Summary
Analysis
New York City. September 7, 2013. Henry waits in line at the Roast and thinks about how much he loves feeling wanted. The last few days have been a blur of various people gravitating toward him for various reasons. But they all have one thing in common: their eyes are filled with a thick, icy fog, which reminds Henry the attention “isn’t entirely real.”
Henry reaches the register. Vanessa is there. She smiles shyly and asks Henry why he never called her. Henry laughs and hands his phone to her so she can enter her number. He feels corny but promises to call her. Henry is about to leave when a voice calls his name. He turns and sees Dean Melrose sitting at a table. Melrose tells Henry that there’s an open position in the theology school—and he think Henry would be perfect for the job. Henry assumes Melrose is kidding and reminds him that he hasn’t even completed his PhD. Plus, Melrose failed him. But Melrose only hands Henry his card and tells Henry to come in to interview for the position.
The irresistibility with which Luc’s deal/curse has imbued Henry isn’t limited to love and physical attraction: it extends to Henry’s professional life as well. Suddenly, Dean Melrose, who previously failed Henry, thinks that Henry is the perfect candidate for a job for which Henry is hilariously underqualified. The ridiculousness of Melrose’s offer seems to put things into perspective for Henry, showing him that everyone’s sudden desire for him is phony and thus meaningless.
Henry returns to The Last Word and Bea scolds him for being late. Henry apologizes. Then he asks Bea if he seems different or strange lately. Bea doesn’t notice anything different about him. She asks Henry what’s going on. Henry knows Bea won’t believe him if he tells her about the deal, so he drops it.
Bea doesn’t seem quite as affected by Henry’s deal with Luc as everyone else, but it’s possible that her failure to see anything different in him is itself an effect of the curse: she’s seeing Henry as unchanged because that’s how she wants to see him.

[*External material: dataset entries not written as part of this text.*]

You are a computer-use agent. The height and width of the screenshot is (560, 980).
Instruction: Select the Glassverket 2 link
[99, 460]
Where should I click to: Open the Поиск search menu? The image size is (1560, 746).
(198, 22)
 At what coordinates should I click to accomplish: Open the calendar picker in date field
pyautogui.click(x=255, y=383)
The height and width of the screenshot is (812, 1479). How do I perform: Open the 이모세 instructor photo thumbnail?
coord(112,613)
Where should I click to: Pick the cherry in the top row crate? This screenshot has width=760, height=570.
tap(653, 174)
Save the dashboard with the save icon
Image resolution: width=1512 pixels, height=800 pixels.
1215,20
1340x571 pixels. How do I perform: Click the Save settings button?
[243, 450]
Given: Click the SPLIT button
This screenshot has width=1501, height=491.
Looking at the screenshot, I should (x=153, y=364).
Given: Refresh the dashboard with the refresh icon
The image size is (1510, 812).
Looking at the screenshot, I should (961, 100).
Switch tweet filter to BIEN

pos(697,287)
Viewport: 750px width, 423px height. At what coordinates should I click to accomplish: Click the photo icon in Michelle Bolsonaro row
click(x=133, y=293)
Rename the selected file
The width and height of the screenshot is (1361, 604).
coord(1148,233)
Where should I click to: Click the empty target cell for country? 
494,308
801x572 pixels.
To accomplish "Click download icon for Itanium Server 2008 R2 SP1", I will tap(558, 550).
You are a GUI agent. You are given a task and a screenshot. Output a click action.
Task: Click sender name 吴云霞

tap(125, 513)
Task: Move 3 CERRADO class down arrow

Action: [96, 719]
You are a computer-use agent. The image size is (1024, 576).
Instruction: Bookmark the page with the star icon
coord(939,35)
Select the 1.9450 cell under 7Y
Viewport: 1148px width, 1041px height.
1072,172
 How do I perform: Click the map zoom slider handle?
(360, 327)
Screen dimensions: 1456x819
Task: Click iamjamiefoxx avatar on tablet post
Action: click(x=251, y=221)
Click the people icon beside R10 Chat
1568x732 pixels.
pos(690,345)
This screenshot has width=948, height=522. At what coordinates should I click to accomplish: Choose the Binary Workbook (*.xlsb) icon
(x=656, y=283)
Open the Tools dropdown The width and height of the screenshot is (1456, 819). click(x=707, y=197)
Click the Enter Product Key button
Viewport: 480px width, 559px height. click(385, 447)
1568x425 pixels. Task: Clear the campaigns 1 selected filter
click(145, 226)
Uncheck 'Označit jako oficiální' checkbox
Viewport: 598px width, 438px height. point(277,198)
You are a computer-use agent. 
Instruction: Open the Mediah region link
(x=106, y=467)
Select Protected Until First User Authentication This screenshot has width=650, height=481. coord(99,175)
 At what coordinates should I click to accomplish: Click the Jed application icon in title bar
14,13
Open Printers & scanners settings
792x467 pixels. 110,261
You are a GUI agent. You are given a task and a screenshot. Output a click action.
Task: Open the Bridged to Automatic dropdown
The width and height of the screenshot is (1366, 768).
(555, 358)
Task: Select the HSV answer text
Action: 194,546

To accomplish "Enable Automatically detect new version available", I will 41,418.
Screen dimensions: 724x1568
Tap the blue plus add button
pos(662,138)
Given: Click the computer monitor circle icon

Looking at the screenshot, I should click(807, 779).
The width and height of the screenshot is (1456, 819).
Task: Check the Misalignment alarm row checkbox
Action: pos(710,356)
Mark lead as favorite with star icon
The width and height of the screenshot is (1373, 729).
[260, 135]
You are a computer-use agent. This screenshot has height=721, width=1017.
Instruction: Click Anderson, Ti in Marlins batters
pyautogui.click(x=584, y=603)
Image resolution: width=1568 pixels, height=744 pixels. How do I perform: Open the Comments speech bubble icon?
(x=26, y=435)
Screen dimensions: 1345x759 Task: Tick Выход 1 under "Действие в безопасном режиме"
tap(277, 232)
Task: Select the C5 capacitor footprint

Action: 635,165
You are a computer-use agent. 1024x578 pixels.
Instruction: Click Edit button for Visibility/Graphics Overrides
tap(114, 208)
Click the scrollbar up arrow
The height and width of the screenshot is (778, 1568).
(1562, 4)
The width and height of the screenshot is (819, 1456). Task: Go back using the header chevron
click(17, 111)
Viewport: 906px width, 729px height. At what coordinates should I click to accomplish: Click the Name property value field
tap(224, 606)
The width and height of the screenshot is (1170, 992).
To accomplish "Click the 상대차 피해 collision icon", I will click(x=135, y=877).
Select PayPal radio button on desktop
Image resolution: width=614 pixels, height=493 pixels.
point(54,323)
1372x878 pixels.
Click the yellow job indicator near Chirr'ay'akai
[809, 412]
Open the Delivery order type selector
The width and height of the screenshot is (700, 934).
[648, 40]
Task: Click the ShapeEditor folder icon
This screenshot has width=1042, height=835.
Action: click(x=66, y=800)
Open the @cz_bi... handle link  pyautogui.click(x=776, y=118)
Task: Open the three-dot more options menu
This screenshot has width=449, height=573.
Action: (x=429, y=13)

Bea tells Henry about a new idea she has for a thesis. She shows him three portraits, each depicting what looks to be the same young woman, though the portraits all come from different times and schools of art. Bea calls the woman “the ghost in the frame.” One portrait is a pencil sketch, depicting a woman lying tangled in sheets. She has freckles across her cheeks. The second portrait is French and done in an abstract style, but it depicts a woman with freckles, too. The third piece is a silhouette sculpture, consisting of a slab of cherry wood with “pinpoint tunnels” carved straight through it. Henry doubts the works all depict the same woman, but Bea points out that the woman’s freckles are the same. She excitedly wonders who the woman might have been.
The woman in the paintings that Bea shows Henry is clearly Addie, though Henry hasn’t yet met Addie and has no way of knowing this. One curious detail is the role that Addie’s freckles play in each artwork. Part of Addie’s curse is that she can leave no mark on the world—thus, she can’t be photographed, as a photograph would immortalize her image in time. But these works, which foreground Addie’s freckles, are different. They’re less replicas of Addie than they are interpretations that depict the feature of Addie’s (her freckles) that was most striking to each artist. So, these paintings gesture toward the idea that Luc raised earlier: that ideas are separate—and stronger—than memories.